Coupled with an ageing population and productivity and skills gaps at home, Lan argued that deeper collaboration between the private and public sectors can serve as a powerful tool to help drive the transition to a more resilient, dynamic and socially inclusive economy.
It’s a message supported by Nguyen Hong Ha, Programme Manager of Better Work Vietnam: “Increasingly today, business success is being judged not just on economic performance alone, but by its ability to meet the triple demands of people, planet and profit,” she said. “To meet this challenge, all stakeholders need to be on the same page, so that we have a legal environment that supports both workers and business, and a business culture that supports sustainability.”
The meeting, which convened leading figures from the apparel and footwear industry, including responsible sourcing teams and garment manufacturers active in Vietnam, shared strategic visions and identified collaborative opportunities to remodel the supply chain and place social responsibility at the heart of business behavior.
Representatives from Nike and Esquel Garments in Vietnam were on hand to share their corporate visions for sustainability in the coming years; whilst Better Work also shared insights from recent new initiatives under its new five-year strategy, aimed at strengthening public-private partnerships and boosting national ownership of the Better Work model. The Better Work Academy and Building Bridges programme have been building the capacity of brand representatives and public officials respectively, to replicate Better Work tools and approaches across the industry.
In a first for this event, participants were also joined this year by representatives from the Government and its social partners. Addressing the audience on effective public-private engagement, MOLISA’s Chief Labour Inspector, Nguyen Tien Tung, praised Better Work for its pioneering early work on firm level social dialogue, which is now embedded in the labour law, as well as its more recent collaboration (with the Labour Inspectorate) to boost inspector skills and jointly manage persistently non-compliant factories.
Calling for greater joint investments in workforce training to address the productivity challenge, outgoing Vice President of the Vietnam General Confederation of Labour (VGCL), Mai Duc Chinh also reiterated the importance of collective bargaining as a means to give workers a better deal at work. This is one of several areas which will receive enhanced focus in the upcoming labour law revision, thus creating a need for further assistance to firms to help them adapt and comply in the future. This will be a key priority for the Vietnam Chamber of Commerce and Industry in the coming years, according to its Deputy Secretary General, Tran Thi Lan Anh, who also spoke at the event.

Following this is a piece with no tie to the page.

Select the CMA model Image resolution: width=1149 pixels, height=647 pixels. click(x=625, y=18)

Wrapping up the forum, Hong Ha drew encouragement from the emerging consensus among stakeholders. “It’s great to see manufacturers in Vietnam, including locally owned firms, working with VCCI and others to find ways to upgrade and improve their performance on responsible supply chains,” she said. Ha also reiterated Better Work’s commitment to providing a bridge for ongoing dialogue and collaboration over critical industry concerns such as labour law reform and workforce skills development.

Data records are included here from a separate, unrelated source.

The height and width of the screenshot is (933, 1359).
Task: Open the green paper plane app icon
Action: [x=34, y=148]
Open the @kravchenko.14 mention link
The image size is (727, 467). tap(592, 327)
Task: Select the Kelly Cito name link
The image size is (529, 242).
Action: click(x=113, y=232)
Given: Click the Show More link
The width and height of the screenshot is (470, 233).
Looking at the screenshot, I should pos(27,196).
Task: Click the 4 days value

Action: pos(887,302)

The importance of the programme’s convening role was also echoed by brand representatives. Sean Jung, Regional Director for Global Responsibility at Gap Inc, noted that by bringing industry partners together, Better Work serves as a trusted partner that can elevate and amplify impact beyond what’s possible by working alone.
“The integration of the social partners was really helpful,” added Sandra Cho, Regional Sustainability Director for Nike. “That’s where I see a lot of the benefits of Better Work –the ability to bring these partners together”.